Le roi se meurt, le roi est mort, vive le roi! Caracas, 2012, le Venezuela retient son souffle. Ou plutôt, il l’accorde à celui de son Président, adoré par beaucoup, détesté par autant, craint par presque tous, réfugié depuis presque deux ans à Cuba pour soigner un cancer, le "Commandant" Hugo Chávez. La vie continue bien sûr, alors que l’on pressent que celle du héros de la révolution bolivarienne va bientôt s’achever. Une vie cahin-caha dans une ville dévorée par la violence, une société fracturée. C’est là, dans un immeuble de Caracas, que vont se côtoyer des êtres réunis par la fragilité de leur existence et l’écho en elle de la maladie du Président. Il y a là un cancérologue à la retraite, sa femme qui hait Chávez, son neveu parti l’accompagner dans sa "convalescence" cubaine. Il y a aussi deux enfants, deux adolescents, laissés plus ou moins à l’abandon et reliés au monde et entre eux par les seuls liens d’Internet. Il y a un journaliste en rupture de ban qui essaie de se réinventer en écrivain et entreprend pour cela de chroniquer la fin de l’homme à la chemise rouge sang, une de ses consœurs américaines aux prises avec le mystère du charisme, des spécialistes endurcis de l’occupation illégale de logements.

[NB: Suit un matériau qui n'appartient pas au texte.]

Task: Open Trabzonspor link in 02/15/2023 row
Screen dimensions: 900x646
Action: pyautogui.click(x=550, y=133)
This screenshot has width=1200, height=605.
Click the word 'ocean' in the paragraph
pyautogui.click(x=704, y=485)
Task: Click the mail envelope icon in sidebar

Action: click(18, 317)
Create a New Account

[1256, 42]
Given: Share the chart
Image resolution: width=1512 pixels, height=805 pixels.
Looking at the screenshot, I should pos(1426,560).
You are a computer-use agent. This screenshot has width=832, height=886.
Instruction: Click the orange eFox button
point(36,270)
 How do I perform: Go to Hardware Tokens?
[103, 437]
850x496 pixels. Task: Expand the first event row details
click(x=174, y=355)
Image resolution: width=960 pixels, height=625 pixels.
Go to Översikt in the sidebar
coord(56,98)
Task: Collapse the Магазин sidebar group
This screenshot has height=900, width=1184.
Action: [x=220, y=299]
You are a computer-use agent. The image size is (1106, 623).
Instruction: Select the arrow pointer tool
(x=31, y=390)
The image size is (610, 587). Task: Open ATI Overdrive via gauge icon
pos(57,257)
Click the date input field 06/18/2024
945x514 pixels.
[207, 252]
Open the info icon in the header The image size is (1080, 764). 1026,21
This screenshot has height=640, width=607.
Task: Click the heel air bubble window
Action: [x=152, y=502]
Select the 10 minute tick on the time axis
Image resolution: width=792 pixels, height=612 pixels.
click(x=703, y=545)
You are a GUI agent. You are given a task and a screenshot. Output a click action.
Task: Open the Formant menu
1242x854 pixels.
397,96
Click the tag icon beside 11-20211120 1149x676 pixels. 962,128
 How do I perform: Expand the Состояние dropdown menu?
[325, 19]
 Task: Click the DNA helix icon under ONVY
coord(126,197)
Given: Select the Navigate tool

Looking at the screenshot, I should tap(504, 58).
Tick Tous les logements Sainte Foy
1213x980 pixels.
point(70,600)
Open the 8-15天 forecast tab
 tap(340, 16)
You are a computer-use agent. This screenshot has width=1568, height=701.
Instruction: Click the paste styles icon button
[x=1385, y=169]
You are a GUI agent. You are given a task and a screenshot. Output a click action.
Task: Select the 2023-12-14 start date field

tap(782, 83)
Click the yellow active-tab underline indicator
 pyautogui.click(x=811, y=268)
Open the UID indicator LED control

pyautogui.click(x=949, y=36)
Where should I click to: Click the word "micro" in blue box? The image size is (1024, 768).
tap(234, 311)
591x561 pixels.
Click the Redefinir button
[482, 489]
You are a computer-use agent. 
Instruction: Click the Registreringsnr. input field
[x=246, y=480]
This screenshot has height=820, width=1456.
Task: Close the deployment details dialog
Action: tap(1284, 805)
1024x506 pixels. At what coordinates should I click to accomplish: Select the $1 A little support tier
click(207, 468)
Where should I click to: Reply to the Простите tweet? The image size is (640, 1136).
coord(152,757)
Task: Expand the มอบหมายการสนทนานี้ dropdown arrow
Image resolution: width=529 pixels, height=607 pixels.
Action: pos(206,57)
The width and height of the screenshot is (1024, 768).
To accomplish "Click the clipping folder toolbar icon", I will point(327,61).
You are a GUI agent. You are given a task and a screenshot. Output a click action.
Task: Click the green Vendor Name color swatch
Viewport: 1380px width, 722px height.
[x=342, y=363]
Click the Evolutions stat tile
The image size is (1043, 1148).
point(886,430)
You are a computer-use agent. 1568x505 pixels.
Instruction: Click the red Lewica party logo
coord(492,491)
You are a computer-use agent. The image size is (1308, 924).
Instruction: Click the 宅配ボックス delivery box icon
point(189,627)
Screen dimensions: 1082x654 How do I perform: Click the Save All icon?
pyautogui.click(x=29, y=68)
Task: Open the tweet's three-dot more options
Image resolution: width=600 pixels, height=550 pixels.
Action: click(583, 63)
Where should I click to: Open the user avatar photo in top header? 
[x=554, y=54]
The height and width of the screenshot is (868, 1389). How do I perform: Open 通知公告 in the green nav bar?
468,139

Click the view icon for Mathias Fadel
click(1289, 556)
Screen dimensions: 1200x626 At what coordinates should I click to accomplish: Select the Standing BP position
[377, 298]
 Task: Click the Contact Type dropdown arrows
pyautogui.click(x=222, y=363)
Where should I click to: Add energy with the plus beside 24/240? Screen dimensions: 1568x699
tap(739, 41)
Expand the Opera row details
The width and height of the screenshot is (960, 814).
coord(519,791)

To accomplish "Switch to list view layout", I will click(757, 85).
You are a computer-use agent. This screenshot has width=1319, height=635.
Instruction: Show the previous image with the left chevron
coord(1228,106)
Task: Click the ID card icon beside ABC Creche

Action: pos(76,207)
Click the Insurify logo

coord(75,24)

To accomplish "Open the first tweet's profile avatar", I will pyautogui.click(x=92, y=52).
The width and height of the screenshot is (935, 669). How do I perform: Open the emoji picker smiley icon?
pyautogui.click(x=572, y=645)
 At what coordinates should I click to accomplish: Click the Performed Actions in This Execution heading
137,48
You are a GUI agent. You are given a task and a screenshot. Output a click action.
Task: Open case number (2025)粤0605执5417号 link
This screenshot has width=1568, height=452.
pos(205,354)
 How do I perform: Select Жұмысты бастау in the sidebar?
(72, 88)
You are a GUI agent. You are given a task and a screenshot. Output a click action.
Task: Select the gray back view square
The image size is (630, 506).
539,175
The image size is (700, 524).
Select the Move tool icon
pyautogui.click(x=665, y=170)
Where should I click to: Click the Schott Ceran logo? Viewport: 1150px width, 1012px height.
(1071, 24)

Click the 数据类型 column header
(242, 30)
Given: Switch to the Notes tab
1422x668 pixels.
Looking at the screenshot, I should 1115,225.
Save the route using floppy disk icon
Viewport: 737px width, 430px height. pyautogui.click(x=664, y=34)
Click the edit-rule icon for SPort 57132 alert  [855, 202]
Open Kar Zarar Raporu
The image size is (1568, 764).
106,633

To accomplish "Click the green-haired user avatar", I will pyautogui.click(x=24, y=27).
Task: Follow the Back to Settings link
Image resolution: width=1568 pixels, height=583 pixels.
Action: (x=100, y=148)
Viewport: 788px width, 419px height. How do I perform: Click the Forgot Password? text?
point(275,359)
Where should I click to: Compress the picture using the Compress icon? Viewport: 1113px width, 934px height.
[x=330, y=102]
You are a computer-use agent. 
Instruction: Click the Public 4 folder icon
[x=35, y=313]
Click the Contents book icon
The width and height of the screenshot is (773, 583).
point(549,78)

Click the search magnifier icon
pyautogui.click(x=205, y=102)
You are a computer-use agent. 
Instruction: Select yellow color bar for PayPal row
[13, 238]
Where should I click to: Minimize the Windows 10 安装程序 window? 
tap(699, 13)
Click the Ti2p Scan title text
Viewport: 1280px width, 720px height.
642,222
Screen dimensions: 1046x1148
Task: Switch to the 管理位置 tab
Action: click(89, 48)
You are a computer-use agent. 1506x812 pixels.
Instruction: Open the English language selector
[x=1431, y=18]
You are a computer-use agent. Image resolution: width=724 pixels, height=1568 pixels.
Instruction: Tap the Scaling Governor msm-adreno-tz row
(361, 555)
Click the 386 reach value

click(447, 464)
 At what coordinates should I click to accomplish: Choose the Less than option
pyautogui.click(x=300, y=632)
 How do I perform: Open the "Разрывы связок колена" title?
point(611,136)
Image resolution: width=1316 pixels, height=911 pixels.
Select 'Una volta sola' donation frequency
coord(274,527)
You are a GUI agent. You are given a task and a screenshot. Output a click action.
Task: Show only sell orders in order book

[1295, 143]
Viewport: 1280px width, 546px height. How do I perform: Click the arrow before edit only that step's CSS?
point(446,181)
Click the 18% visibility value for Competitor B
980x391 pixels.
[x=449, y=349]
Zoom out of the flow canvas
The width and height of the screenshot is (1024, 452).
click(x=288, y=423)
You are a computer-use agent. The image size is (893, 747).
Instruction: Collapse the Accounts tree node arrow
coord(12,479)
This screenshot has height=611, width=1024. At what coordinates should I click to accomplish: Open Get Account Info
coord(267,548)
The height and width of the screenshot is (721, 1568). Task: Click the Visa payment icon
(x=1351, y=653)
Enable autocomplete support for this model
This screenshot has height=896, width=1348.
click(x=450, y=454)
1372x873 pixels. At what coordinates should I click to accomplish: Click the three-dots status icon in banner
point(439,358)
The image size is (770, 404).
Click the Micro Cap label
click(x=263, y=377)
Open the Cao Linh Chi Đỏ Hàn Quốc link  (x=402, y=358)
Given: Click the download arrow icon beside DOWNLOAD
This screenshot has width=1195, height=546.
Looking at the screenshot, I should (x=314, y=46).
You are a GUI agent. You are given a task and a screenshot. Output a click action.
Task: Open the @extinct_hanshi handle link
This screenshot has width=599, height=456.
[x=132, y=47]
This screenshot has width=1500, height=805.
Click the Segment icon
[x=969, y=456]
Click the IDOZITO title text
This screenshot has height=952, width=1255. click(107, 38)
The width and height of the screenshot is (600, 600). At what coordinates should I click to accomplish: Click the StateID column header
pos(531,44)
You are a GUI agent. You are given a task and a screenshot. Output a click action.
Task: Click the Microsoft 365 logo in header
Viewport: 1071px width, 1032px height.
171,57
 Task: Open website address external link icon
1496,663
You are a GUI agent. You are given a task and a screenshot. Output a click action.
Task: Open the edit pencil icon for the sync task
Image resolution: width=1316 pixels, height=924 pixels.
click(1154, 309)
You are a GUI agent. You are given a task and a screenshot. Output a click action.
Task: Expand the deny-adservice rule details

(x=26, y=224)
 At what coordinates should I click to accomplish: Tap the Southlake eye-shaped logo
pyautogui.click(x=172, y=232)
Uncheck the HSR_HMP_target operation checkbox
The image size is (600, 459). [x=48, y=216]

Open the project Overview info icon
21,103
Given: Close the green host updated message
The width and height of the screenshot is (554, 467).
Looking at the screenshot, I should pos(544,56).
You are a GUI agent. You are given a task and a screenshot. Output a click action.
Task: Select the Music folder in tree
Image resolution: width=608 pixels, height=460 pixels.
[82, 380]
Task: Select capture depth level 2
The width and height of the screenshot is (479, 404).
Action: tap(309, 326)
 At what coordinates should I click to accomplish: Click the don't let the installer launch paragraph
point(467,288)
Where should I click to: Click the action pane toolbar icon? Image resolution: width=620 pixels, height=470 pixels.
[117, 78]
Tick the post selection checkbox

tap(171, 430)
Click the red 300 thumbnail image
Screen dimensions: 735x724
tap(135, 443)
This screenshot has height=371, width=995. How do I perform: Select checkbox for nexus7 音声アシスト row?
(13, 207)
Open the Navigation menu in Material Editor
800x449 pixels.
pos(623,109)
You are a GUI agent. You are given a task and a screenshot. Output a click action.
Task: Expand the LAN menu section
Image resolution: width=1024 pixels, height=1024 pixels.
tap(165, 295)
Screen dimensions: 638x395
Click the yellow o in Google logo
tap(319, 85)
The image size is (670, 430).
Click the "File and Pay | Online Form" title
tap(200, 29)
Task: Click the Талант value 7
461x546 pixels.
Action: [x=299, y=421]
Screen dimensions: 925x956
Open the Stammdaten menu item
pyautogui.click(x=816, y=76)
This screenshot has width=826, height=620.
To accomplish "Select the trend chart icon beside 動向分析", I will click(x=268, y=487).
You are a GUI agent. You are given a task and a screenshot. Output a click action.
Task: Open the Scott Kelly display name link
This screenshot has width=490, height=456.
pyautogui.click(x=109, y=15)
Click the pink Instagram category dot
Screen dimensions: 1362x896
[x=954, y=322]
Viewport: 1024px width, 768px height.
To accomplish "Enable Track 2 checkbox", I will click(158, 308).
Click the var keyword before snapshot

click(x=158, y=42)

Tout ce petit monde qui s’agite avant que le rideau ne tombe, c’est celui des Derniers jours du Commandant, le troisième roman traduit en français d’Alberto Barrera Tyszka, après La maladie (Gallimard, 2010) et Rating (Zinnia, 2015). Lui-même ancien journaliste, auteur d’une biographie de Chávez qui fait autorité en Amérique latine, Barrera Tyszka s’y entend à merveille pour montrer comment une situation délétère à l’échelle d’un pays infuse en chacun et corrompt tout sens moral. Roman choral techniquement très abouti autant que classique, qui s’interdit toute position de surplomb par rapport à ses personnages, Les derniers jours du Commandant peut faire penser à quelques-unes des plus éclatantes réussites de Mario Vargas Llosa. Roman de la nuit et de la peur, il en a la force, l’ampleur, la croyance que la littérature, in fine, dissipera les ombres. O. M.